Whilst in Puno we thought it would be pretty cool to do a homestay with a local family on one of the lakes many islands. We wanted to see a slice of real Peru which is always pretty difficult in the towns near different tourist attractions as they're so geared up for the tourism droves of backpackers bring to the area.
To start with the tour seemed a bit like it may also just the same, a money making idea, as the boat takes you off to the floating islands, the lakes main novelty, that are all made entirely out of straw, as are the houses, boats and pretty much everything you set your eyes on. It was pretty cool to see and as one of the women showed us the inside of their home I got excited that it may be similar to what we would later be staying in.
How wrong I was. We turned up to a beautiful, and solid, island for our homestay, where the fastest form of transport is by donkey and roads don't exist. I have to say I was a little disappointed that there were no reed houses in sight. I was quite looking forward to roughing it and doing something a bit different.
We sprung on the locals by suprise a bit. As usual with Peru nothing was really organised and it appeared that it hadn't actually been communicated to the families that our band of tourists were going to show up.
So much so, in fact, that the parents of the family that Hannah and I were meant to be staying with had gone over to the mainland for a few days leaving only their 11 year old daughter behind who ended up playing hostess with the aid of her grandparents nextdoor.
Betsy did a great job to be fair, she cooked our meals and made conversation where she could. The whole homestay thing felt a bit weird, we were treated like guests, given our own immaculate bedrooms and generally spoilt. Not really entering into family life in the way that I had hoped and expected to.

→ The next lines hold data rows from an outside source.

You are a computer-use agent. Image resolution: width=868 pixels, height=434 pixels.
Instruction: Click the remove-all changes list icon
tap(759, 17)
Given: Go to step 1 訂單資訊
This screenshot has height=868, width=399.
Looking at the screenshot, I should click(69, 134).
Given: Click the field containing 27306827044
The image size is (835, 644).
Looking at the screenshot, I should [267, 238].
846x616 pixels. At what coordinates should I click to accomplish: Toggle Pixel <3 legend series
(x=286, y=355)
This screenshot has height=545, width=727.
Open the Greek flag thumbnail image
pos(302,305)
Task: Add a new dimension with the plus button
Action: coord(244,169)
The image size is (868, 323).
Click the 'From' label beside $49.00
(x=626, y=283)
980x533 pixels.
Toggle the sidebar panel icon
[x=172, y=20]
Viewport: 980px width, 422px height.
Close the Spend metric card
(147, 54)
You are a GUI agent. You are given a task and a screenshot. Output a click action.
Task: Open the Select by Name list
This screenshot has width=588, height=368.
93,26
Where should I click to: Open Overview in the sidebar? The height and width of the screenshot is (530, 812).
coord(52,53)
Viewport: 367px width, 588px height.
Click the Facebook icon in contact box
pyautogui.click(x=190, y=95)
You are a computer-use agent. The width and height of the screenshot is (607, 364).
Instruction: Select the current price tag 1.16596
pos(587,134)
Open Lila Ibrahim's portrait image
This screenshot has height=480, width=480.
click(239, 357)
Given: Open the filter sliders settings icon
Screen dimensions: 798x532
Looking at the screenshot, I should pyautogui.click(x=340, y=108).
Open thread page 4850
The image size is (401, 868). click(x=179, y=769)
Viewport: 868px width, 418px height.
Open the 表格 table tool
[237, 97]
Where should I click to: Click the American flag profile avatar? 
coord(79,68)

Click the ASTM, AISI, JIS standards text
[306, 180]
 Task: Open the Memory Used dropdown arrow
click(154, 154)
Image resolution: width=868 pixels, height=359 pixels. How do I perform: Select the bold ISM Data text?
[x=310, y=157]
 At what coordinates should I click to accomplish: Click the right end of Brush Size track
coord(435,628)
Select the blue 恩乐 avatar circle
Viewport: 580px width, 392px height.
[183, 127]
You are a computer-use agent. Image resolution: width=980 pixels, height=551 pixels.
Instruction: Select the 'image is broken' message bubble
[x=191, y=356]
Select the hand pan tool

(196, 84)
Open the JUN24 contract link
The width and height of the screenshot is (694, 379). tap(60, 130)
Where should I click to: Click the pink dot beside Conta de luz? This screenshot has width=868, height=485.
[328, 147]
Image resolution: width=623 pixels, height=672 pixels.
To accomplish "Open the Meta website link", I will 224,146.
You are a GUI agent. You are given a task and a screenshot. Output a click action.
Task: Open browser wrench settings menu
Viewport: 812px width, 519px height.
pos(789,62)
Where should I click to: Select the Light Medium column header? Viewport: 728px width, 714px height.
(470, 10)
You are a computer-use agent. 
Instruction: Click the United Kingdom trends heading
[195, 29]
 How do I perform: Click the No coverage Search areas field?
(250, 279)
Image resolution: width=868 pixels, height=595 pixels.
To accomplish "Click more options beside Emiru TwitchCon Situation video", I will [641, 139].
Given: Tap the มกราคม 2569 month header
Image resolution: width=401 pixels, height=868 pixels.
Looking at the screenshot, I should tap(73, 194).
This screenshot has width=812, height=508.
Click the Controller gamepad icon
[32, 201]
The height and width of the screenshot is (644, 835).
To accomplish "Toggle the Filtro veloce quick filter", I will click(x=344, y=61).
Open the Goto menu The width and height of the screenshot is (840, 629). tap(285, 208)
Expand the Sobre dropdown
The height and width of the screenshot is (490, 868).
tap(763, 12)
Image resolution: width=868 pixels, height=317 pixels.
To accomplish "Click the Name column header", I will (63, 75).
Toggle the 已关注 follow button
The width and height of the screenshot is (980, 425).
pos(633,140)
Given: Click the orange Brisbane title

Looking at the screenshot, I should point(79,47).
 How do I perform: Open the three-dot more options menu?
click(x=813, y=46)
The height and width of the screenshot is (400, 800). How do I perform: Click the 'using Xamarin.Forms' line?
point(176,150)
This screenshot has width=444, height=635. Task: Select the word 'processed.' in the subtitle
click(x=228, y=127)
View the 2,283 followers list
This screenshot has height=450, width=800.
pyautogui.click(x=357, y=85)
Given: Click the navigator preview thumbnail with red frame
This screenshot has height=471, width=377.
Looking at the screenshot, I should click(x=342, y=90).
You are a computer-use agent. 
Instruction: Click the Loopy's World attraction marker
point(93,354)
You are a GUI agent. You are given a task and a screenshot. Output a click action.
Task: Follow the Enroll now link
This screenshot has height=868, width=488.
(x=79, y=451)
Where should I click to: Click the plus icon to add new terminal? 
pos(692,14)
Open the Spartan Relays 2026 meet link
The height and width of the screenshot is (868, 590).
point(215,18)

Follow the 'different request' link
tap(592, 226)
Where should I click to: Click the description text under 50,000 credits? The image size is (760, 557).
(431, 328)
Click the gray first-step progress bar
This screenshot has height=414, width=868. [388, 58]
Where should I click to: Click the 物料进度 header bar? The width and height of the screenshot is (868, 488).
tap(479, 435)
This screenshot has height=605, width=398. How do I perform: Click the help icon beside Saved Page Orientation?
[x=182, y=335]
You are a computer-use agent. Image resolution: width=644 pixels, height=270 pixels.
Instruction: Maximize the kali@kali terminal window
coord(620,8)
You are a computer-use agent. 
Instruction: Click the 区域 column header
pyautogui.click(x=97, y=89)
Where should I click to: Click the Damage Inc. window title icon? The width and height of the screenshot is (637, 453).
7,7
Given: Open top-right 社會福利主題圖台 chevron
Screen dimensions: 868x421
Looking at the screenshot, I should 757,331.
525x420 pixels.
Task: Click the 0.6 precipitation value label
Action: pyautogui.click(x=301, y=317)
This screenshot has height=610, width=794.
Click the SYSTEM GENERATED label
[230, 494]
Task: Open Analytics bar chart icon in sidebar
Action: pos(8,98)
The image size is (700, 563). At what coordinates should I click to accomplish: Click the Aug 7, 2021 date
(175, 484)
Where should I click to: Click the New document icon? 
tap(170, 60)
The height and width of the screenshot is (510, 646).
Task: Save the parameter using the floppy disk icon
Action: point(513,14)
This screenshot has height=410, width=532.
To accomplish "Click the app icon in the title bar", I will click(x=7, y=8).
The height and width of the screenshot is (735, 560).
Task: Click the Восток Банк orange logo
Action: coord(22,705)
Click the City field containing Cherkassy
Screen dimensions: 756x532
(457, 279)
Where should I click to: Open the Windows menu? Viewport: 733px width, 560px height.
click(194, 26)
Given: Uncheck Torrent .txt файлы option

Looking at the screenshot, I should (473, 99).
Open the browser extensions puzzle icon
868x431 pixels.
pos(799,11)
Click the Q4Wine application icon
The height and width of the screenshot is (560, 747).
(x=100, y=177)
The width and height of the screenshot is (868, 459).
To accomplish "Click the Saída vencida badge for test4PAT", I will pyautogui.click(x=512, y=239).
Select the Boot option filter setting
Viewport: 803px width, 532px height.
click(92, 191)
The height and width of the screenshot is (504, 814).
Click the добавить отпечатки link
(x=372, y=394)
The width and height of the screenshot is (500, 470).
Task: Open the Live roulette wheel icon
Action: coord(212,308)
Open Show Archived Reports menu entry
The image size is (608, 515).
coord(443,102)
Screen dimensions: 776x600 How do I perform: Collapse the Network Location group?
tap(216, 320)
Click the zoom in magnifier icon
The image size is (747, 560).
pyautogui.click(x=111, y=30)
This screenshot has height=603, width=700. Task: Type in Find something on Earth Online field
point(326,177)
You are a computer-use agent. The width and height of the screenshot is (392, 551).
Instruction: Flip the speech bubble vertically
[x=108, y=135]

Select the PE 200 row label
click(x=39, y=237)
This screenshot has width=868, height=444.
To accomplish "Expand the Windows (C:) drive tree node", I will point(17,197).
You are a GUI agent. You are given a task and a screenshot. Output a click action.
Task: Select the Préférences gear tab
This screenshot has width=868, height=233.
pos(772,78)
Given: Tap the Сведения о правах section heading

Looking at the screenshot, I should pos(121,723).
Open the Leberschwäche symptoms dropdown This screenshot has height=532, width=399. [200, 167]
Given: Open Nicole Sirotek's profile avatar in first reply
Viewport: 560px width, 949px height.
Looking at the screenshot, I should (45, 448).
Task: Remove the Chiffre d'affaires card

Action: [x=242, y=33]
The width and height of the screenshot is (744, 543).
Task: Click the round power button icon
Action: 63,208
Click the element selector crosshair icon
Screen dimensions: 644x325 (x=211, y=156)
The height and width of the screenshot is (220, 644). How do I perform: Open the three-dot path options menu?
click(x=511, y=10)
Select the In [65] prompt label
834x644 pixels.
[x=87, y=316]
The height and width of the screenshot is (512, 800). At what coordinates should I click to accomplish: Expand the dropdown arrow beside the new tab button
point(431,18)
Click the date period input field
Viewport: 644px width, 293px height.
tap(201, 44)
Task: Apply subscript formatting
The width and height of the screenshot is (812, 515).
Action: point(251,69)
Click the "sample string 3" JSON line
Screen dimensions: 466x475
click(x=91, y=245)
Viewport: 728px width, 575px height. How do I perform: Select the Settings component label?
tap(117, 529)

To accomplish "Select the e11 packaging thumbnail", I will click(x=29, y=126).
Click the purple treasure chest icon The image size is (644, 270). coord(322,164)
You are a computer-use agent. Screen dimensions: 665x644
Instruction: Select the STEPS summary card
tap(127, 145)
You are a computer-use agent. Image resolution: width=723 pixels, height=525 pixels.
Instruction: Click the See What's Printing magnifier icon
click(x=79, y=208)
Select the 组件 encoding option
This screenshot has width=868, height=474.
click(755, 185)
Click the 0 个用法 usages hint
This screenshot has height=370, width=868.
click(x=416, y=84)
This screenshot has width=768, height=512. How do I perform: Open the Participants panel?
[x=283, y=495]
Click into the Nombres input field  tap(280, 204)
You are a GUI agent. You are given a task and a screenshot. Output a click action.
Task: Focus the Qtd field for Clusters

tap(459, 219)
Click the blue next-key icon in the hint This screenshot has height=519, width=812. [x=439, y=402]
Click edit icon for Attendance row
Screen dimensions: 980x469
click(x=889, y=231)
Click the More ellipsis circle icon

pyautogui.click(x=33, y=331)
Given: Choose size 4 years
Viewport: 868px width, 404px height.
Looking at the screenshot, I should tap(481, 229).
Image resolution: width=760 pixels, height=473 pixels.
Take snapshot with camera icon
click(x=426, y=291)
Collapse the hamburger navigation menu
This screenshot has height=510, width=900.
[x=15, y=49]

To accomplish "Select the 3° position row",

The highlight of the time on the island was that we were able to dress up in the traditional Peruvian clothing and attend their local 'discotec' as they call it, which, consisted of some locals playing pan pipes and the guitar while the men sat solemly observing the events at the side of the room and the women swishing their skirts, dancing traditionally with the guests.
It was great to enter into the community for a small period during that evening, and don't worry, there will be photographic evidence of our Perah Chic as we decided to name the style.
The second day we also found ourselves climbing yet more mountains! After our Inca training we were hardcore and led the way to the top, and back down to the bottom. It was nice to have the chance to climb, whilst still looking around, not being concerned about tripping at every step as you do on the Inca trail. The view from the tops of these mountains was great as it allowed you to real see the scale of Lake Titicaca. Its enormous! It took three hours in the boat to get to our homestay island. To get to the Bolivian side must take days!
We stayed on Amantani and visited Taquille, so you can see to get to Copacabana must be a pretty long boat ride - aparently its possible in a day, but I'm not sure that I believe that.